Efficient gene transfer into cells relevant for protein production purposes has been a major bottleneck. Viral gene transfer
systems usually have the advantage of high transduction efficiencies compared to non-viral methods. However, these methods
suffer from several limitations such as the time-consuming and laborious production of vectors, elevated laboratory costs
due to the high level of safety requirements, limitation of insert size, and possible immunogenic reaction in clinical trials.4
Non-viral gene transfer methods include calcium phosphate, lipofection reagents, electroporation, and ballistic gene transfer.5 Whereas electroporation and ballistic techniques usually lead to high cell mortality, calcium phosphate and lipofection
often result in low transfection efficiencies especially in suspension cells. The electroporation-based Nucleofector technology
is a valid alternative and has been proven to be efficient even in suspension cells relevant for protein production (Figure
Figure 2. Efficient Gene Transfer Using Nucleofection.

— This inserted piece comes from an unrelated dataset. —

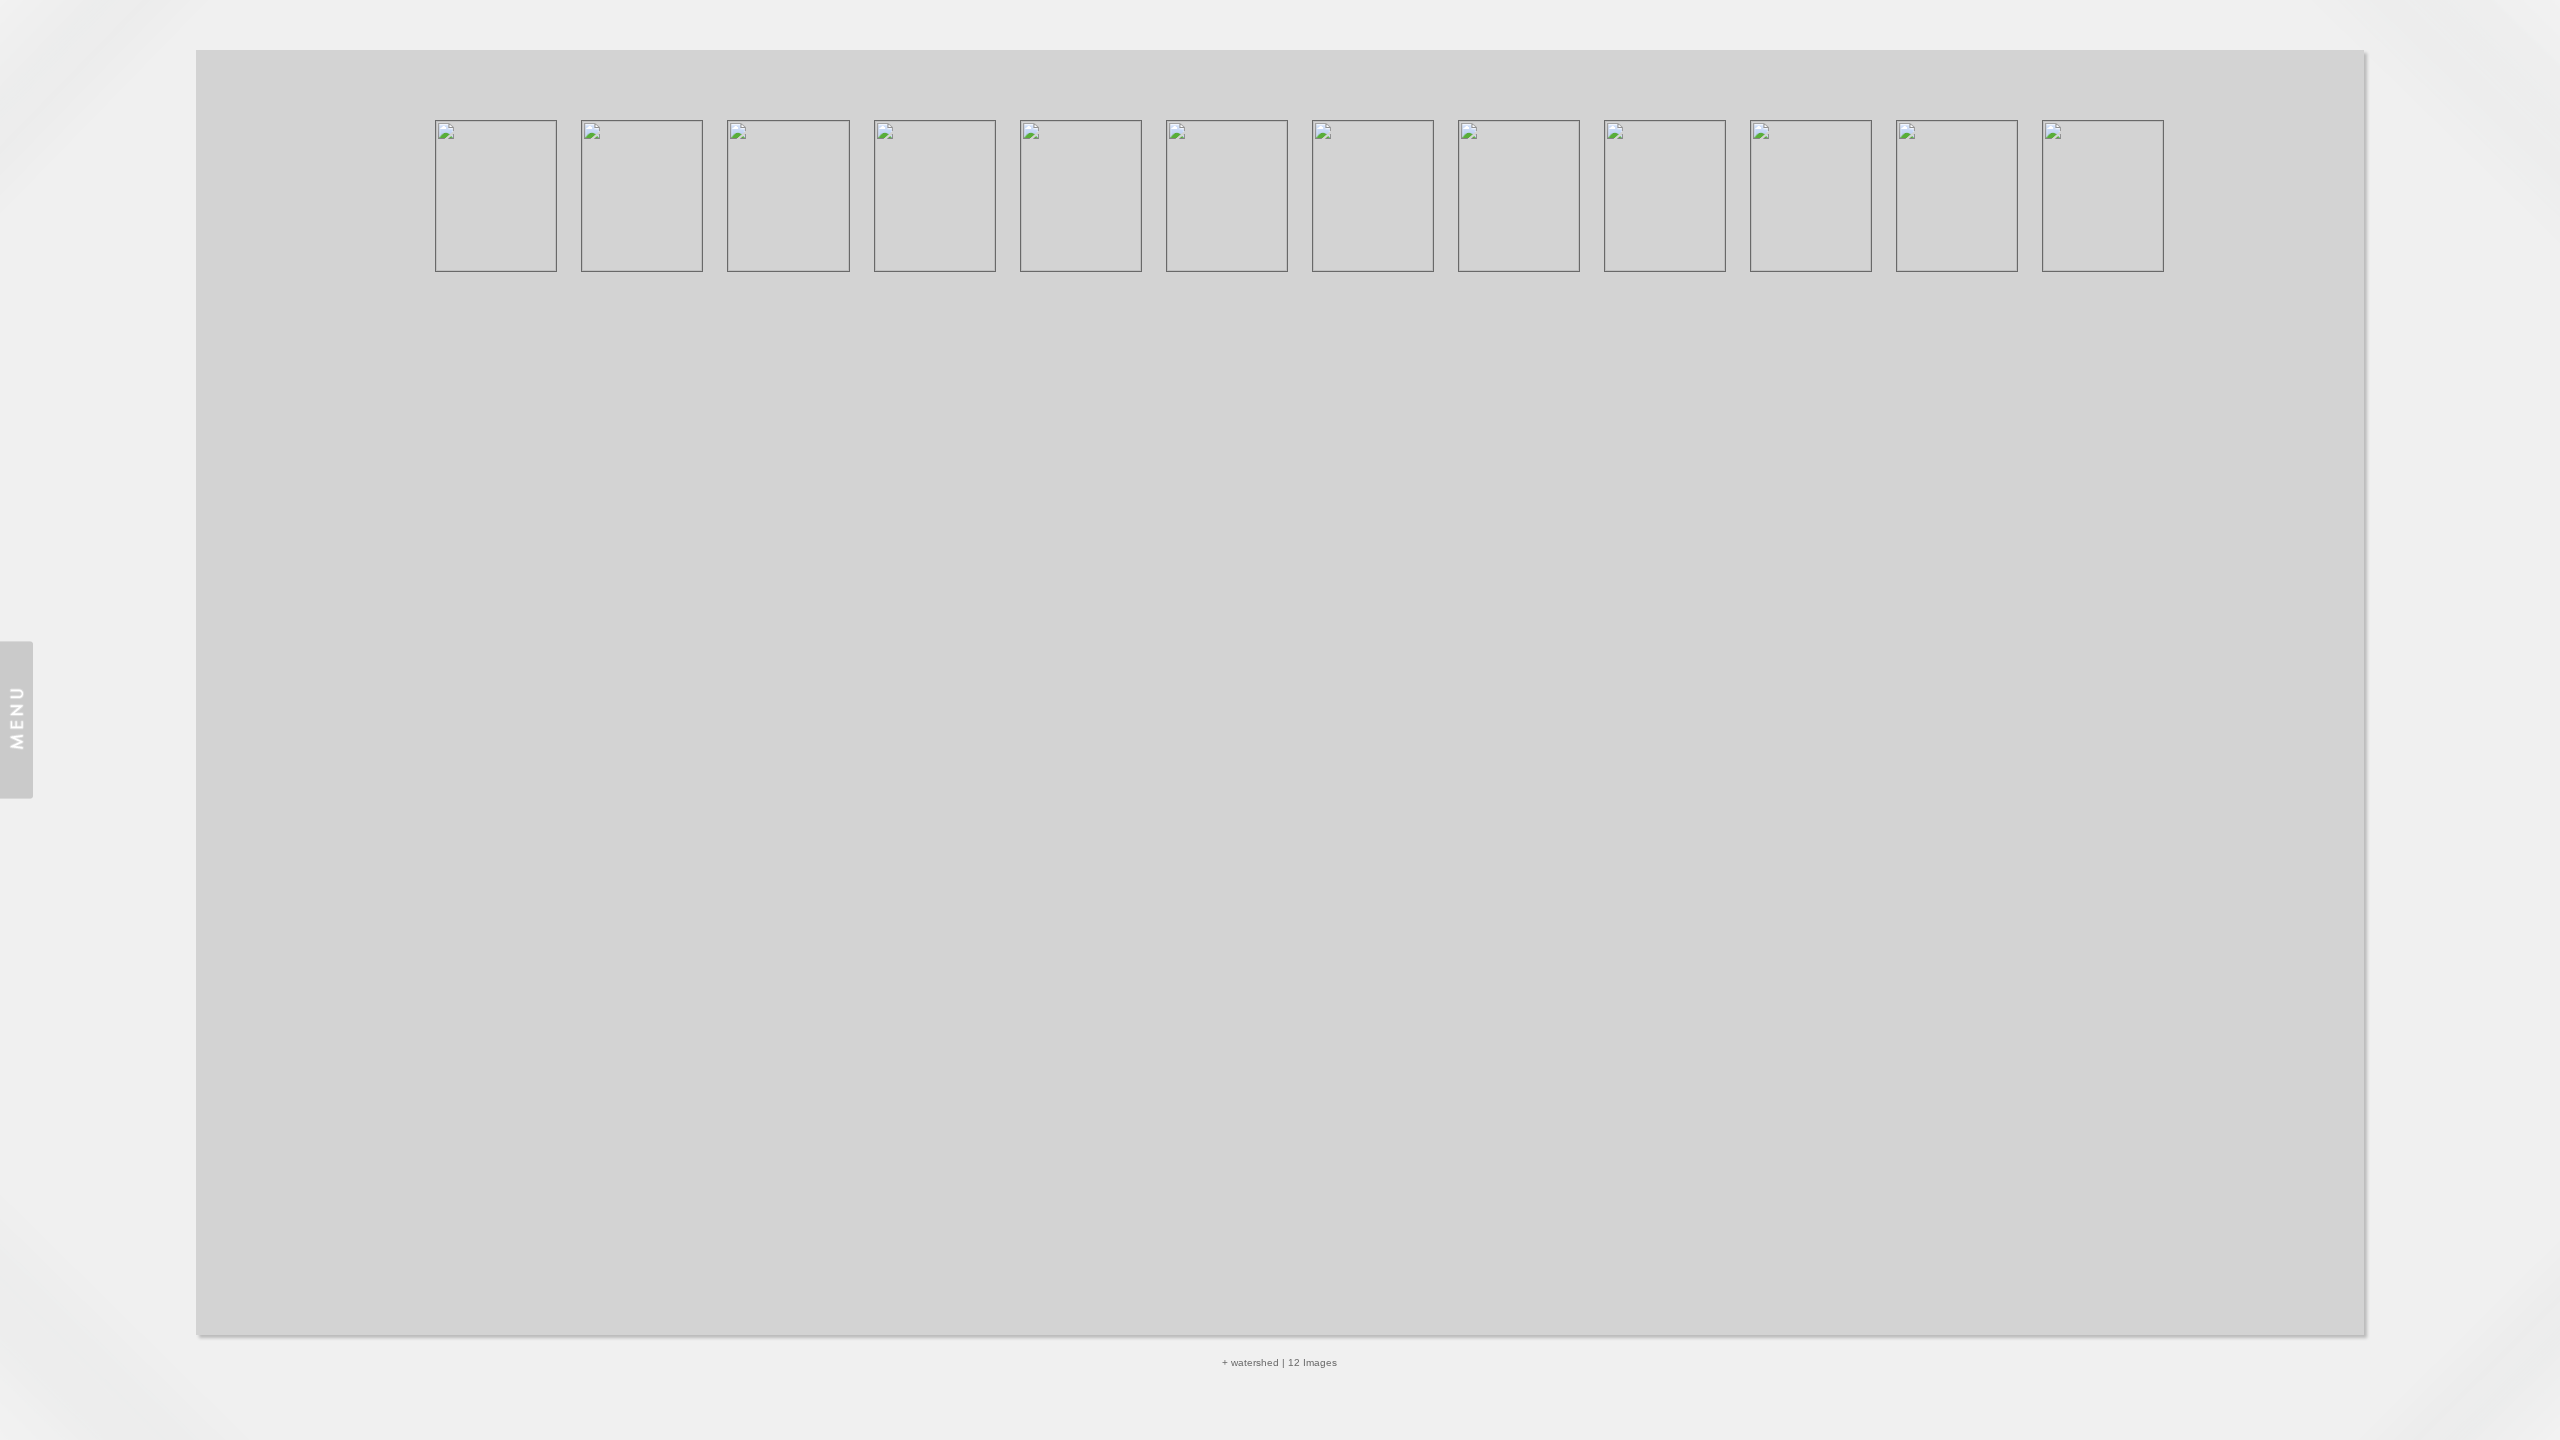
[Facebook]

Stable protein production in mammalian cells
Cells used for the production of therapeutic proteins must comply with various requirements to ensure approval for the protein
as a drug. One of those requirements is to use a thoroughly defined clone. It must be guaranteed that the cells used for protein
production are derived from a single clone with a specifically-defined integration site. The generation of a stable clone
often requires six months or more due to selection procedures and adaptation to serum-free conditions (Figure 3A). A variety
of systems for selecting transfected cells exists, including resistance to antibiotics such as neomycin, hygromycin and puromycin,
dihydrofolate reductase (DHFR) and glutamine synthetase (GS) systems.
The aim of selection is to identify high producing clones, but this is a tedious and labor-intensive exercise. Several methods
for isolating clones are used, the most popular one being cloning by limiting dilution using multiwell plates. Once a stable
clone is selected, it must be adapted to serum-free suspension culture so that it can be used in efficient large-scale production.
This adaptation process is again time consuming and bears the risk that the clone will lose its desired high producing properties.
By applying novel transfection technologies such as the Nucleofector technology, suspension cells can be transfected directly
in a serum-free environment. This saves significant time and reduces the risk on the way to find the right clone (Figure 3B).
Figure 3. A. The generation of a stable clone requires six months or more due to selection procedures and adaptation to serum-free
conditions (SFM). B. If serum-free adapted suspension cells can be transfected, much time can be saved in the later process.